----- Data section -----

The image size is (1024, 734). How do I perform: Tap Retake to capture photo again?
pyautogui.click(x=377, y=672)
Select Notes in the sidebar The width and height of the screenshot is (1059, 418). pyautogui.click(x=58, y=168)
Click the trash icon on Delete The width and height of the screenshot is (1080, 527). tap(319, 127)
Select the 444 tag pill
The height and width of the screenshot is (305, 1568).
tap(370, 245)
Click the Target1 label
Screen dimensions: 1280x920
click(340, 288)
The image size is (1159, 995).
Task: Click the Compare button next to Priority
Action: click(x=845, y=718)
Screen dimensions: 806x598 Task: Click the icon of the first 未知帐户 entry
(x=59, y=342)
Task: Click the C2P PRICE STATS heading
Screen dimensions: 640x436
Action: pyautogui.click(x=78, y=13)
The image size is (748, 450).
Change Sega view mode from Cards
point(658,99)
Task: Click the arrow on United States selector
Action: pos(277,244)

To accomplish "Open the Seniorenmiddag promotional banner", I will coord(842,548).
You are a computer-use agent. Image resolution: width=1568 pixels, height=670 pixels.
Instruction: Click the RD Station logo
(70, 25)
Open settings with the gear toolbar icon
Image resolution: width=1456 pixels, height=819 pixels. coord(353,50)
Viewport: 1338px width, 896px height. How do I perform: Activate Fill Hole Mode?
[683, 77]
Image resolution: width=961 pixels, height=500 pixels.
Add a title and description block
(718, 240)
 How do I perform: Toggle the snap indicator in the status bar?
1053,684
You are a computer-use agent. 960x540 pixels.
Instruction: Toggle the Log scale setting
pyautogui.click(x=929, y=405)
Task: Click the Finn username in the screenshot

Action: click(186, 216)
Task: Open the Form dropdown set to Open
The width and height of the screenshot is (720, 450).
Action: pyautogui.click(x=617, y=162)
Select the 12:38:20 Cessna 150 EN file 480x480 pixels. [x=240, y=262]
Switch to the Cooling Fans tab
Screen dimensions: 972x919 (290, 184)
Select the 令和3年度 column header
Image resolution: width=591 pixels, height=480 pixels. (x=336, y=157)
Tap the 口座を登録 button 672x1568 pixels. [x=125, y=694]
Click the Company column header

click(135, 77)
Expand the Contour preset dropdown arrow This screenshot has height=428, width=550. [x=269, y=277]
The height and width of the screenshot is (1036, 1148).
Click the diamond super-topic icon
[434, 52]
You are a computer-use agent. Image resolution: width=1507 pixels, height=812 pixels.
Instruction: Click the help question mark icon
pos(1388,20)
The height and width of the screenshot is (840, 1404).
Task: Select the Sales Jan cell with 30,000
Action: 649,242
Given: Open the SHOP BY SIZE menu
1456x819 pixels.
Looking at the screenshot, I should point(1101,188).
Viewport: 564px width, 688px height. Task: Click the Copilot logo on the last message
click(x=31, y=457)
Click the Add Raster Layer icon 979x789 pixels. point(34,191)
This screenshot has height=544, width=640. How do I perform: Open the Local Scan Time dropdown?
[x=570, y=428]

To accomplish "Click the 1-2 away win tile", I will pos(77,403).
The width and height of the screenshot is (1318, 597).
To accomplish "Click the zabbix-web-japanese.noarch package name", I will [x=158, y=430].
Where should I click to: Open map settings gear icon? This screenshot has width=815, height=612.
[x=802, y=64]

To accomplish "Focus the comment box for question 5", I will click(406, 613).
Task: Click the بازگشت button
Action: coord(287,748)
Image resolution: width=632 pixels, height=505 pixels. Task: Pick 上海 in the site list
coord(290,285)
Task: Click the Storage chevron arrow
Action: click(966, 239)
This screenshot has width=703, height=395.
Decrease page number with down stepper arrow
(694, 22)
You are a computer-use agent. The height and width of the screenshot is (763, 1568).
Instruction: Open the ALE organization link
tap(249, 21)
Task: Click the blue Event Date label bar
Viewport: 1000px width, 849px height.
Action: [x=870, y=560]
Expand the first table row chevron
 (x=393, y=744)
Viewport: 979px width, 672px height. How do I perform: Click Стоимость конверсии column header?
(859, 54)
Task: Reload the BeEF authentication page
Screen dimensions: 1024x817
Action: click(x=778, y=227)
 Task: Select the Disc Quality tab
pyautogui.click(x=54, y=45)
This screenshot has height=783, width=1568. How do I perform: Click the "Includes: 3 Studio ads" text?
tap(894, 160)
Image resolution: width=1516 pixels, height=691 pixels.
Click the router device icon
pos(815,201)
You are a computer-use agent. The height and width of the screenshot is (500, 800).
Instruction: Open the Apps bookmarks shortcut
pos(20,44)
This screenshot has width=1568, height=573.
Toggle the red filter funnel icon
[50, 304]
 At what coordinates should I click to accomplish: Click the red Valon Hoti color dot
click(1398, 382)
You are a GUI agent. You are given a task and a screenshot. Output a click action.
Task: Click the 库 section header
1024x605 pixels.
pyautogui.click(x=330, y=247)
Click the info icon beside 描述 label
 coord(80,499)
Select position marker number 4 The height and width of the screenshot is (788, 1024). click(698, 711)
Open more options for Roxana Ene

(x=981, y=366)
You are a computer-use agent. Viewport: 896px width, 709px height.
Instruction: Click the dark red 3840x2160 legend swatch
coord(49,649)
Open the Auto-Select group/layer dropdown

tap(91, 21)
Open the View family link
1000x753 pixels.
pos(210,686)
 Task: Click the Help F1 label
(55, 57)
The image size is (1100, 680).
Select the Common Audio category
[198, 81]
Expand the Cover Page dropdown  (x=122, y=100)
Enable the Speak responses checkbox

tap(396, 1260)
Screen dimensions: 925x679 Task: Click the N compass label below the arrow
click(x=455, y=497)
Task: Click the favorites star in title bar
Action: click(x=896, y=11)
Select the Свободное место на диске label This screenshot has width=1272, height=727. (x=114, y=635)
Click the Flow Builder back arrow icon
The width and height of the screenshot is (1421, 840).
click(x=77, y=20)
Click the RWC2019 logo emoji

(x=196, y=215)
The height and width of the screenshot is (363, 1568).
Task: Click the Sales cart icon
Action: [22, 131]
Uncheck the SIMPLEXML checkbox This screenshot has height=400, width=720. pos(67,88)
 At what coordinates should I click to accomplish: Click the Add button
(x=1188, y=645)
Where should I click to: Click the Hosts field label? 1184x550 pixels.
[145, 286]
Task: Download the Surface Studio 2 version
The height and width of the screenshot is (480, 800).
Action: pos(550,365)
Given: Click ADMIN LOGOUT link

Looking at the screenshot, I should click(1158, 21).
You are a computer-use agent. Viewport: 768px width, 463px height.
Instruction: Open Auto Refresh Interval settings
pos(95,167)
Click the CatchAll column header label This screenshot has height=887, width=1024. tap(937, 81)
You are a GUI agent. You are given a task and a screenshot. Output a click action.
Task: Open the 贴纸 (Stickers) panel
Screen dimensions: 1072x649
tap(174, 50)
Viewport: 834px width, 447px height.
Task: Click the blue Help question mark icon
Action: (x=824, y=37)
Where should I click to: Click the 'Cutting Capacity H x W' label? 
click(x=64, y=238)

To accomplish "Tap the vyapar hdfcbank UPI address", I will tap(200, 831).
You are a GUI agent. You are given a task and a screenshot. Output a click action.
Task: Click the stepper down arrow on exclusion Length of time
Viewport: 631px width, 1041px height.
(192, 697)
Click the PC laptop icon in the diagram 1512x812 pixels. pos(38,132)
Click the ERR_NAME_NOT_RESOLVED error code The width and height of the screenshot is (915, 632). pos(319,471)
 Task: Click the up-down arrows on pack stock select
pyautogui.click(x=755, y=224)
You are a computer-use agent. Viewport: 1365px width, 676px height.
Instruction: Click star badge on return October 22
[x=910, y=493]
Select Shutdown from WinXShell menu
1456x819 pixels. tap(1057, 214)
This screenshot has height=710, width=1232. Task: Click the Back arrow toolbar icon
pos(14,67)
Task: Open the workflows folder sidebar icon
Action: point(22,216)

-----

*Task objective*. Give back exactly the lines from the first line of the records through the line holding "Select Notes in", including both of those lines and leaving out all others.

*Task solution*.
The image size is (1024, 734). How do I perform: Tap Retake to capture photo again?
pyautogui.click(x=377, y=672)
Select Notes in the sidebar The width and height of the screenshot is (1059, 418). pyautogui.click(x=58, y=168)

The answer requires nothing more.